本文抜粋
########
まず、歩行する前の確認事項です。「どちらの手に杖を持っているでしょうか?」

Aさん
Aさん

わしは右足が痛いから、右手に持つもんだと思っていたんだが、どうだ?

ぴんころ
ぴんころ

そう思っておられる方が多いのですが、実は違うんです。

杖は痛い方(または動きが悪い方)の足と反対の手に持ちましょう。

Aさん
Aさん

そうなのか、歩く前の段階から間違っておったわ。

痛い方(動きが悪い方)と反対の手に持つ理由は、普通に歩行する時を想像してみると分かります。

通常、足を出した方と反対の手を振りながら歩くと思います。同じ側を出して歩くと違和感があり、「緊張した時の歩き方」あるいは「ロボットのような歩き方」になります。

そう考えると、歩行中悪い方に体重をかかった時にかばうためには、反対の手に杖を持つ方が自然だと思います。

具体的な歩き方に関しては後述します。
########
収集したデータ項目

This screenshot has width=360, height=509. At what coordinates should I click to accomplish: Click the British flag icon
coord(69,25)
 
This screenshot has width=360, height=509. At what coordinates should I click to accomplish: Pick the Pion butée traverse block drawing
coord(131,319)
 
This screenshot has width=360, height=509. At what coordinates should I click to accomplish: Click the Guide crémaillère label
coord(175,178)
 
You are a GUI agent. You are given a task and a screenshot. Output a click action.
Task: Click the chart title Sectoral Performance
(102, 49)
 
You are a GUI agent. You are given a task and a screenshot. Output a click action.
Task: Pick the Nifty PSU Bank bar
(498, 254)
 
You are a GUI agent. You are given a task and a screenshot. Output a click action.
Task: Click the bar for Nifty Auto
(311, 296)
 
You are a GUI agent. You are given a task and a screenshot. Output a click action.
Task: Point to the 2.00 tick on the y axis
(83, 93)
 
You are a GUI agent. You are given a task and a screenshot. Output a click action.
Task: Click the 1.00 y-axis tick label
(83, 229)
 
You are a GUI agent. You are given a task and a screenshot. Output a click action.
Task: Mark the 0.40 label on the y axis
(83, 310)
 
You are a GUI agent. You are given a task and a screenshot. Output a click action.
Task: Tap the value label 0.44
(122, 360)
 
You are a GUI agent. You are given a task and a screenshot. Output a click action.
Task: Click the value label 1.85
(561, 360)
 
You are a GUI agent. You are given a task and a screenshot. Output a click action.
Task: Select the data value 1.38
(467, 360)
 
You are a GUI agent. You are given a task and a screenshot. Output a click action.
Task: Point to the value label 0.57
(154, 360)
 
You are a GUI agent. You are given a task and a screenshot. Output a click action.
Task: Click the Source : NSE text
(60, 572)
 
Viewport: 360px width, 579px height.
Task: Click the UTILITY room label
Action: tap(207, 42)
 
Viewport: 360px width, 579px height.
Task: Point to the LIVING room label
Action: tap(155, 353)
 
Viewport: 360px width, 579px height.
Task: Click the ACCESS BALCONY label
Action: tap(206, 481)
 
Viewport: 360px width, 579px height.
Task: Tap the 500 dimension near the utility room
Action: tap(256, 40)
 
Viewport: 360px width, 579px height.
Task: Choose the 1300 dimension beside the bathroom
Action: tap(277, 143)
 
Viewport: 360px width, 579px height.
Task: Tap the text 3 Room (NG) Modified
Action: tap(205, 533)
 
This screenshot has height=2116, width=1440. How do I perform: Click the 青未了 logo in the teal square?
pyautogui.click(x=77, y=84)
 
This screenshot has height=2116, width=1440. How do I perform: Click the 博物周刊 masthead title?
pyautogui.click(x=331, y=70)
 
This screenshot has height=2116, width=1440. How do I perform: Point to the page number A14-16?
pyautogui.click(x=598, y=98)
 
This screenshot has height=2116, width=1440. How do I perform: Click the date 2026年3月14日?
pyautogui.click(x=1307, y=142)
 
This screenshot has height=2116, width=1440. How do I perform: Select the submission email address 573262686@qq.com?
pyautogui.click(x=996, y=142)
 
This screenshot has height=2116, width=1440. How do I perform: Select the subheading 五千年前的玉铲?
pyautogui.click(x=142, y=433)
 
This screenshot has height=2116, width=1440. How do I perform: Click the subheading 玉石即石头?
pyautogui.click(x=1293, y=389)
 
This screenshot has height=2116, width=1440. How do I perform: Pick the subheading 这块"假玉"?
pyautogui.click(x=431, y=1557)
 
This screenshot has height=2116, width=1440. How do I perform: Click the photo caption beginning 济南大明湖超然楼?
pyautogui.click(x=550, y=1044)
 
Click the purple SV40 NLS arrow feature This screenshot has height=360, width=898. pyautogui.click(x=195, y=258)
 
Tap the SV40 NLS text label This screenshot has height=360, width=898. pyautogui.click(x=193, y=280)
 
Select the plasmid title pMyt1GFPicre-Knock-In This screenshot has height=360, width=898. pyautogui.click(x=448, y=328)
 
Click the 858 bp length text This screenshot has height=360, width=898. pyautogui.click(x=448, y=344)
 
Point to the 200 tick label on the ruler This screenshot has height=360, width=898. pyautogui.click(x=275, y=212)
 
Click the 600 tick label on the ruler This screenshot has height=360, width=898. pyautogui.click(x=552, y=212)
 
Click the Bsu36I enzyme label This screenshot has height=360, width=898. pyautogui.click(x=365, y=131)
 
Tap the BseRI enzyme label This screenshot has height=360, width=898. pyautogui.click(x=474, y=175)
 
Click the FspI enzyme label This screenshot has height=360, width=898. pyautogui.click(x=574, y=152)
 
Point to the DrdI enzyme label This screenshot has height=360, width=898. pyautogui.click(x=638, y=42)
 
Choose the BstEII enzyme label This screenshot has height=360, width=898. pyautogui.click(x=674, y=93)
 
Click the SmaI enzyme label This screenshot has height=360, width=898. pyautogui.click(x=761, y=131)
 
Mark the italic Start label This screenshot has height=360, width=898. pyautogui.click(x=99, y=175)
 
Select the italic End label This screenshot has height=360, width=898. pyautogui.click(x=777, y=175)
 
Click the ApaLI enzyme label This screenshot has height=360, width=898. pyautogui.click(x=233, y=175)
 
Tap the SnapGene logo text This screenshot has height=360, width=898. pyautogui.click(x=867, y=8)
########
課題一覧
**A)** 杖の持ち方の文章のうち、「通常、足を出した方と」で始まる段落を、大事な点を残して短く書き直してください。
**B)** 次の(i)〜(iii)が杖の持ち方の文章の内容と合っているか、それぞれ「はい」か「いいえ」で答え、根拠となる文章の言葉をそのまま引用してください。
(i) 杖は痛い方の足と同じ側の手に持つのがよい。
(ii) 痛い足の側の手に杖を持つと考えている人は少ない。
(iii) 具体的な歩き方は、あとで説明される。
**C)** 杖の持ち方の文章では、杖を痛い方の足と反対の手に持つ理由をどう説明していますか。1〜3文で答えてください。

解答一覧
**A)** ふだんは、前に出した足と反対の手を振って歩く。同じ側の手足を出すと違和感があり、「緊張した時の歩き方」や「ロボットのような歩き方」になる。

**B)**
(i) いいえ。「杖は痛い方(または動きが悪い方)の足と反対の手に持ちましょう。」
(ii) いいえ。「そう思っておられる方が多いのですが、実は違うんです。」
(iii) はい。「具体的な歩き方に関しては後述します。」

**C)** 人はふだん、出した足と反対の手を振りながら歩くからです。そのため、歩いている途中で悪い方の足に体重がかかったときにかばうには、反対の手に杖を持つ方が自然だと説明しています。